# GoPitbull Christmas Card Exchange!!



## circlemkennels (Aug 29, 2010)

well guys its that time of the year again!! christmas is almost here and another year is over.. everyone who wants to praticipate in our christmas card exchange are welcome.. you can include pics or make a card with your pups in their holiday apparel or in their everyday gear  anyone who wants in just let me know and send me a pm with your info.. this will be open until dec 1st then ill send then people praticipating the list :reindeer::reindeer::reindeer:


----------



## ThaLadyPit (Oct 12, 2008)

I'm all in! If you need my info again, just let me know, but I should be on the list from the last couple years, lol. 

Roll call for GP Christmas card exchange! Let's go folks... who's on the list this year!?


----------



## Odin`s_BlueDragon (Mar 11, 2012)

i'm in! ill send u my info!

**Written request 1**
In the card exchange thread, until what date will sign-ups stay open?
**Written request 2**
Quote the stretch of the card exchange thread from "I'm all in!" through "send u my info!".

**Record set**
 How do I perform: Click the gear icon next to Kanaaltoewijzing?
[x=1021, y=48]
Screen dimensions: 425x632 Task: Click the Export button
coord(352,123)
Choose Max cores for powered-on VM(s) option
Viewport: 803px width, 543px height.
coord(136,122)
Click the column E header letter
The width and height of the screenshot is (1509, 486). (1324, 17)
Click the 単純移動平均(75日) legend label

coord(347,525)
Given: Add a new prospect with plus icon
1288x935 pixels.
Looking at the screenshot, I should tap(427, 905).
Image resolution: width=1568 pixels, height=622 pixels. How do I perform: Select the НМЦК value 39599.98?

**Correct output 1**
Until Dec 1st.

**Correct output 2**
I'm all in! If you need my info again, just let me know, but I should be on the list from the last couple years, lol. 

Roll call for GP Christmas card exchange! Let's go folks... who's on the list this year!?


----------



## Odin`s_BlueDragon (Mar 11, 2012)

i'm in! ill send u my info!